Okay, folks. NixOS needs your help. No bull. I'm talking documenters, designers, coders, package maintainers. Why? Because the NixOS community has a lot on it's plate right now.

Like I can understand why flakes haven't become standardised, why it's still marked as unstable, even though it's pretty much feature complete, and that's because nix is a complex environment builder and the current contributes are taxed to the max.

But what is nix?

Nix's job is to create reproducible environments where you can put any library, any service, any application. It does this through compile time flags and modifying ELF headers to isolate applications on a system to their own, exclusive UNIX path. These are linked together as clojures, or a dependency graphs, that can share libraries, applications and services intetchangably with each othet, or use another version or patched version without causing any dependency conflicts.

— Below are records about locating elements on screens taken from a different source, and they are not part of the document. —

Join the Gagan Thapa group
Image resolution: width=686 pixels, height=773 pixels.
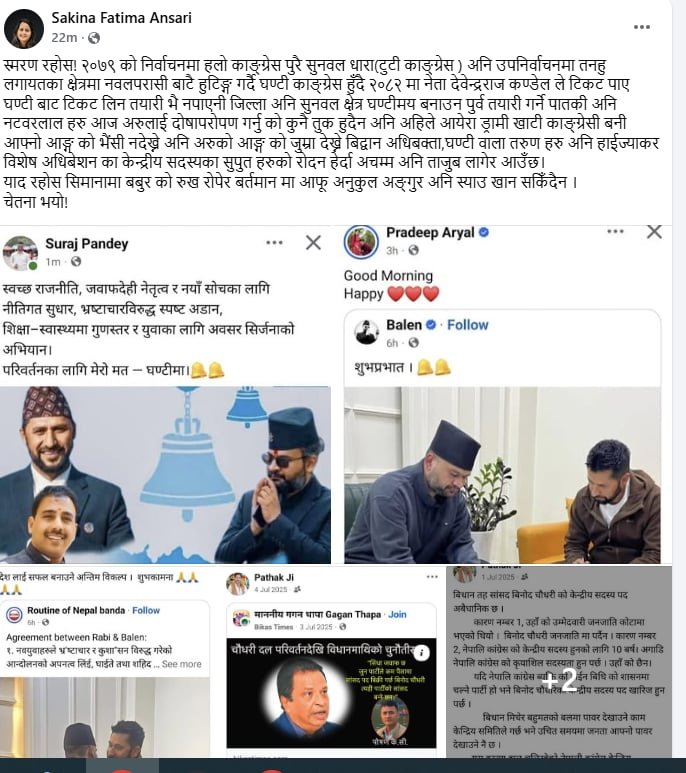tap(397, 614)
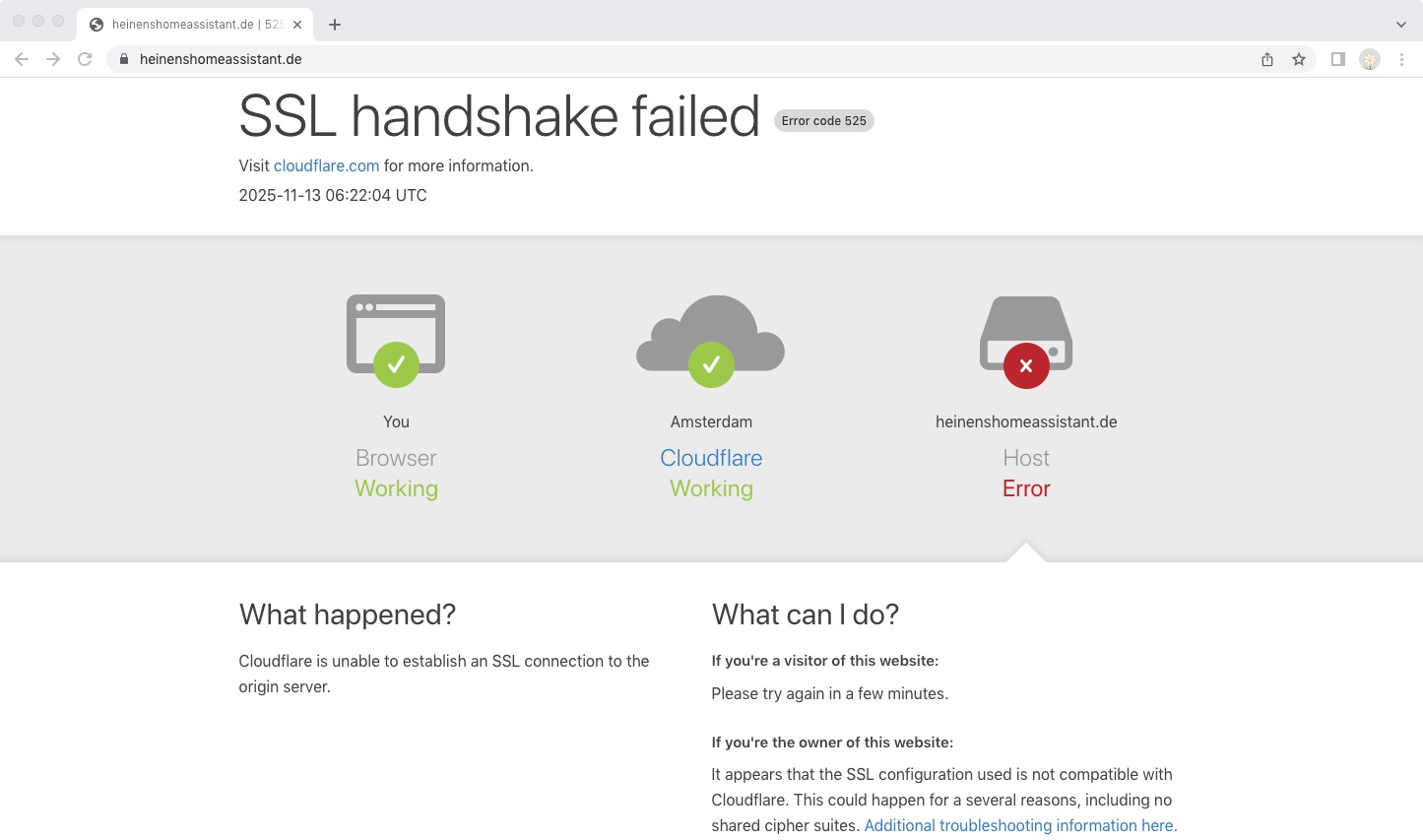The width and height of the screenshot is (1423, 840).
Task: Click the Error code 525 badge
Action: pos(823,121)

You can fire up pretty much whatever you want and it will be reproducible elsewhere. It's like if you took a package manager, build environments, as well as VMs and micro services and make them kiss.

You can spin up a nix environment on any supported system and expect it to run 1:1. This however breeds complexity and there's a lack of NixOS contributors.

If only you spin up a nix environment on a VM or use it to replace your current build systems (because nix can use several build systems in one single environment), and then contribute back with some changes to nixpkgs, then you are helping to bring about the most powerful deployment tool since kubernetes.

No joke. Check out how you can contribute, because at the end of the day learning nix is gaining a new superpower.

[–] [email protected] 7 points 9 months ago (2 children)
[–] [email protected] 6 points 9 months ago
[–] [email protected] 2 points 9 months ago (2 children)

Does Nix need user namespaces, and does it allow good Sandboxing like Podman or Flatpak?

[–] [email protected] 1 points 9 months ago (1 children)

I've used flatpak in the past, and although you basically give up the declarative aspect they worked fine as far as I remember

[–] [email protected] 1 points 9 months ago (1 children)

That was not answering the question 😅

[–] [email protected] 1 points 9 months ago

Ah, I think I see what you meant now. My bad!

[–] [email protected] -2 points 9 months ago

No idea, I use Gentoo

[–] [email protected] 2 points 9 months ago (1 children)

This bug still exists (using nix-channel without name causes errors, a basic feature IMO) so watch out.

Unfortunately nix still needs work on it's UX.

[–] [email protected] 4 points 9 months ago* (last edited 9 months ago)

Yeah. The UX is not in a great state. This is not an euphemism though, I think the UX is OK for advanced users, but getting used to it takes time.

Honestly given the choice I prefer the status quo, good fundamentals and clunky UX compared to the other way around – it's all volunteer work and that's a finite resource.

[–] [email protected] 1 points 9 months ago (1 children)

Can someone please point me to a repo with a nix configuration for a desktop setup with a minimum of KDE? Bonus points for it being more like Fedora.

[–] [email protected] 6 points 9 months ago

There's an installer that makes a basic config for you where you can choose KDE as your DE.